The Rosalind Franklin Institute is medical research centre supported by the Government of the United Kingdom located at the Harwell Science and Innovation Campus, Oxfordshire, England. It is named after an English chemist Rosalind Franklin, whose discoveries provided the key data for the correct explanation of the helical structure of DNA in 1953. Launched on 6 June 2018, it was officially opened on 29 September 2021.

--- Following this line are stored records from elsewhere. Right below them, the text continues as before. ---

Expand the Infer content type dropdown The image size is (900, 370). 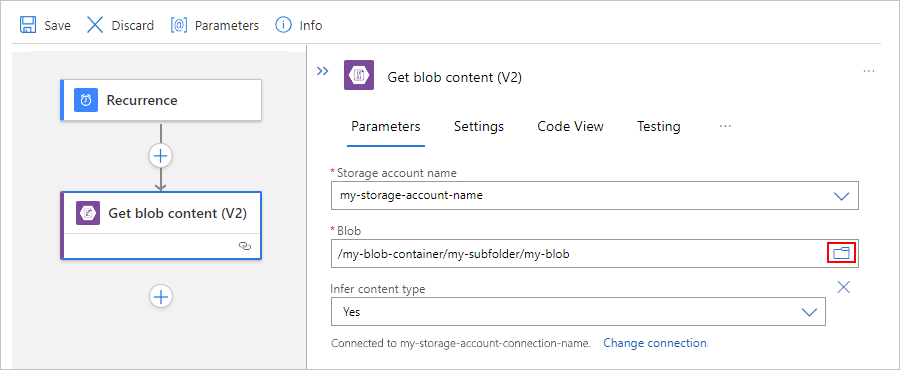809,312
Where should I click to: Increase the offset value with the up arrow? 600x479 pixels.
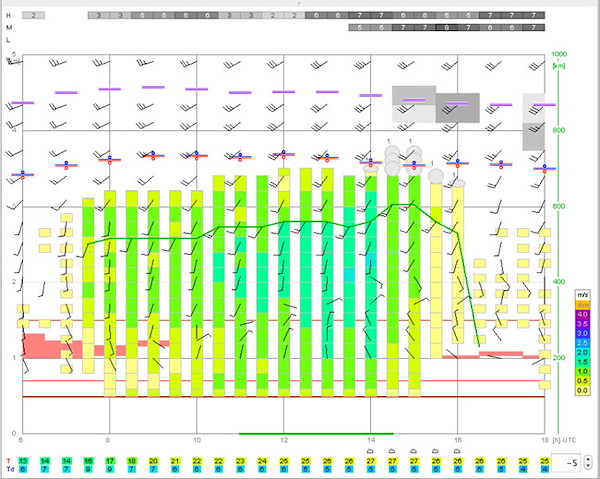[588, 459]
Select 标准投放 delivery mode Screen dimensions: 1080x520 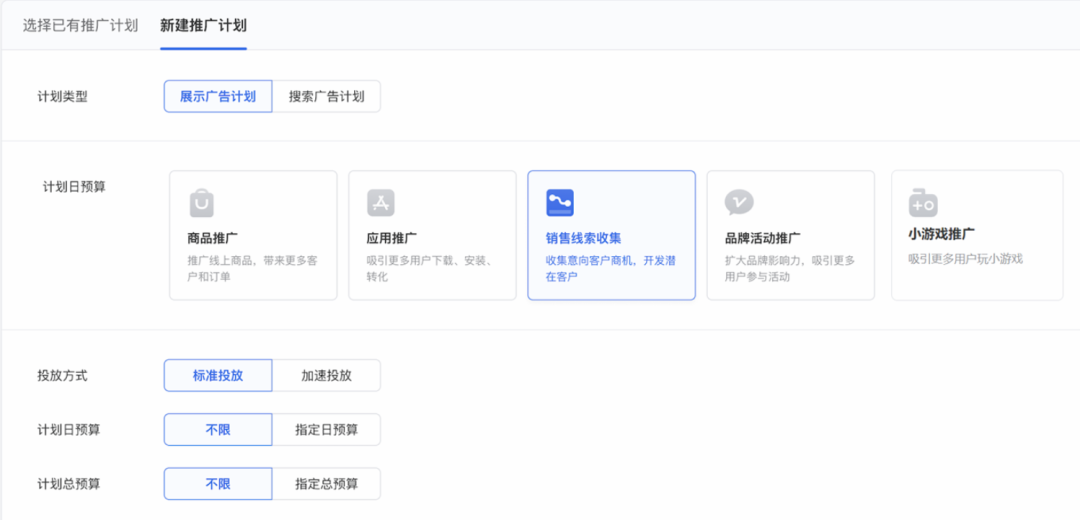[x=218, y=376]
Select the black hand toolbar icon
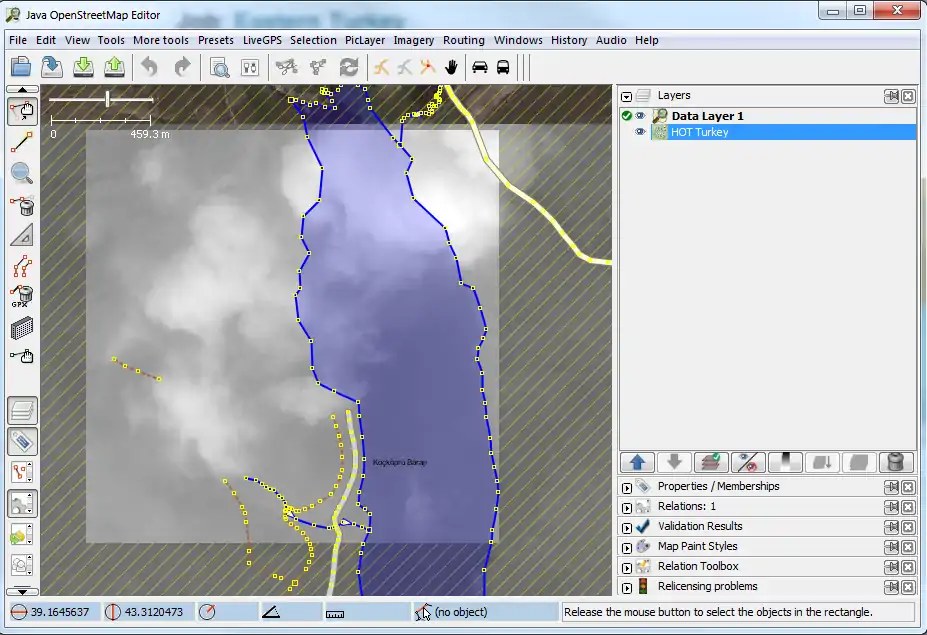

The government approval was announced on 23 February 2017 by Greg Clark, Secretary of State for Business, Energy and Industrial Strategy. According to the press release the basis of the name was "in honour of the pioneering British scientist [Rosalind Franklin] whose use of X-rays to study biological structures played a crucial role in the discovery of DNA's 'double helix' structure by Francis Crick and James Watson". The objective was "to develop disruptive new technologies designed to tackle major challenges in health and life sciences, accelerate the discovery of new treatments for chronic diseases affecting millions of people around the world (such as dementia), and deliver new jobs and long-term growth to the local and UK economies."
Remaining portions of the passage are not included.